**Bloc de texte:**
══════════

LIBERATION. Bernard Tapie, éphémère ministre de la ville, a eu le temps d'annoncer une dizaine de mesures afin de venir en aide aux plus défavorisés. Le regrettez-vous ?

ALAIN MADELIN. La démarche de Bernard Tapie allait dans la bonne direction sur au moins deux points : la participation des entreprises et de la société civile ; l'expérimentation. Il faut, en effet, un traitement économique et pas seulement social des quartiers en crise et introduire des partenaires – les entreprises – qui possèdent cette culture économique indispensable.
Il faut aussi avoir l'honnêteté de dire qu'il n'existe pas de solution miracle. La découverte des bonnes solutions passe nécessairement par un processus d'essais et d'erreurs. Raccommoder un tissu social démaillé ne se décrète pas. L'approche expérimentale que proposait Bernard Tapie s'impose d'évidence.

LLIBERATION. Bernard Tapie souhaitait faire appel aux entreprises ? Le libéral que vous êtes s'en réjouit-t-il ?

A.M. Associer des entreprises, c'est une bonne chose. Encore faut-il ne pas seulement compter sur le civisme ou la mobilisation obligée de quelques entreprises dépendant de l'Etat. Il faut donner aux entreprises un intérêt pour intervenir dans les banlieues.
J'ai proposé il y a longtemps la création de zones défiscalisées dans les banlieues en crise pour favoriser l'implantation d'entreprises et d'emplois, initiative inspirée d'une expérience qui a réussi : les zones d'entreprises. C'est d'ailleurs cette politique qui va être mise en oeuvre aux Etats-Unis à la suite des émeutes de Los Angeles.
Une entreprise qui intervient dans une banlieue, ce n'est pas seulement une source d'emplois : elle greffe aussi une culture, une approche économique sur une culture sociale. Traiter les banlieues en crise exclusivement sous l'angle social comporte des effets pervers qui impliquent des attitudes de dépendance ou de révolte. J'ai, pour ma part, la conviction que les quartiers qui semblent aujourd'hui les plus défavorisés contiennent des ressources souvent en sommeil ou engagées dans des activités illégales qui peuvent être converties en activités économiques légitimes.

══════════

**Données enregistrées:**
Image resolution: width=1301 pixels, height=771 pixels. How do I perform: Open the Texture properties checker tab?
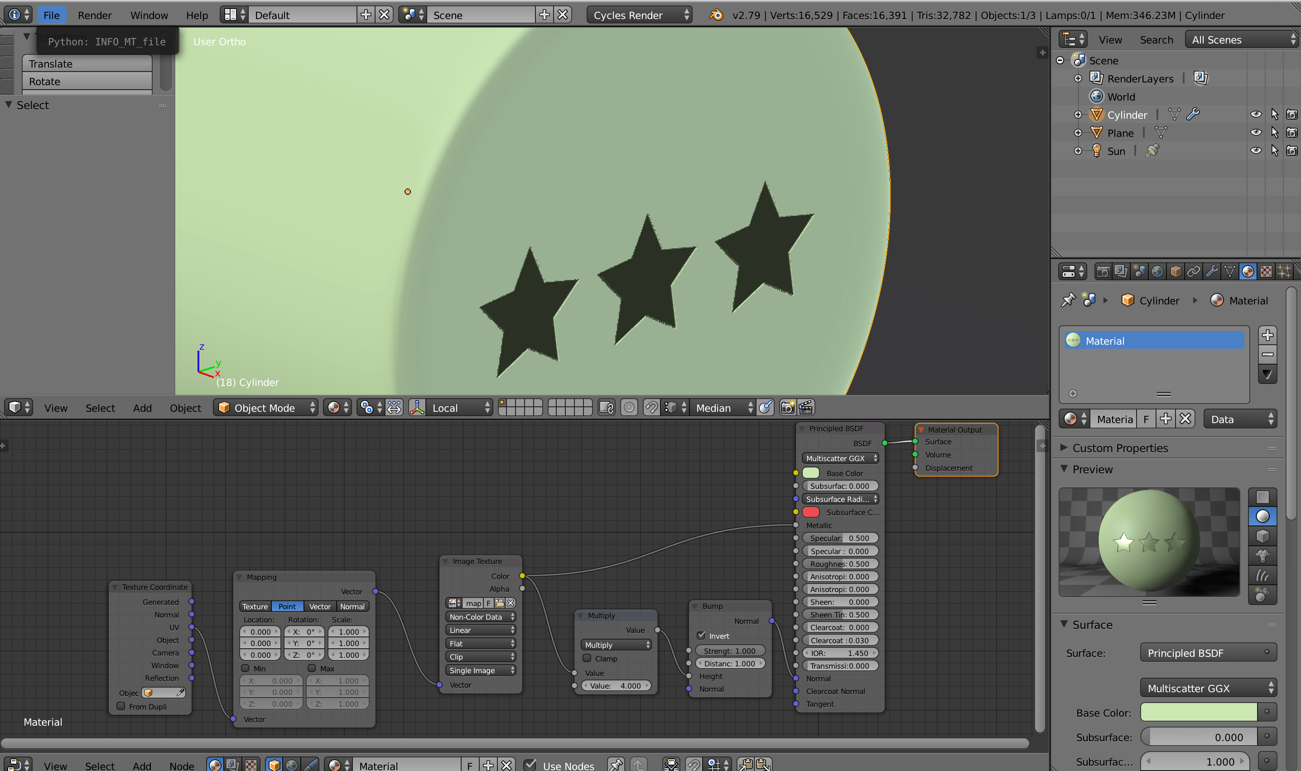pyautogui.click(x=1266, y=271)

══════════

**Travail à faire:**
**A.** Les affirmations suivantes concordent-elles avec l'entretien avec Alain Madelin ? Répondez à chacune par oui ou par non, en citant les mots du texte qui tranchent : (i) Alain Madelin estime qu'il existe une solution miracle pour les quartiers en crise ; (ii) Alain Madelin a proposé de créer des zones défiscalisées dans les banlieues en crise ; (iii) selon Alain Madelin, traiter les banlieues en crise uniquement sous l'angle social ne présente aucun inconvénient.
**B.** Pouvez-vous reprendre l'entretien avec Alain Madelin à la suite de sa dernière phrase ?

**Réponses aux consignes:**
**A.**
(i) Non : « il n'existe pas de solution miracle ».
(ii) Oui : « J'ai proposé il y a longtemps la création de zones défiscalisées dans les banlieues en crise ».
(iii) Non : « Traiter les banlieues en crise exclusivement sous l'angle social comporte des effets pervers ».

**B.**
LIBERATION. C'est-à-dire ? Pouvez-vous donner un exemple ?

A.M. Je crois à l'intégration par l'économique. L'énergie mise à manager une bande peut l'être aussi à manager une SARL. Nous avons également proposé un statut du travailleur indépendant pour que celui qui s'emploie lui-même bénéficie du dispositif social et fiscal le plus favorisé. Il faut multiplier l'offre d'emplois « différents » : développement d'activités artistiques, sport, services à domicile...

LIBERATION. L'entreprise, l'action économique, est-ce suffisant ?

A.M. Il faut aussi un volet logement et un volet éducation. Le drame du logement social, c'est qu'il n'est pas social. On peut faire du logement social et du logement intermédiaire à meilleur marché en faisant confiance à l'initiative privée grâce à une défiscalisation de l'investissement. Enfin, ouvrir l'école aux parents ou aux entreprises, c'est bien. Leur permettre d'expérimenter de nouveaux types d'établissements scolaires, affranchis d'un certain nombre de contraintes pour mieux s'adapter aux problèmes locaux, ce serait mieux.

LIBERATION. Fallait-il supprimer le ministère de la Ville ?

A.M. Il faut fournir aux acteurs locaux les moyens d'intervention, les outils nécessaires au traitement local des difficultés. Que cela soit fait dans le cadre du ministère de la Ville ou d'une division interministérielle à la ville a au fond peu d'importance. Si on voit des cités exploser, on voit aussi la campagne se vider. S'il y a un ministère de la Ville, il manque alors un ministère de la Campagne.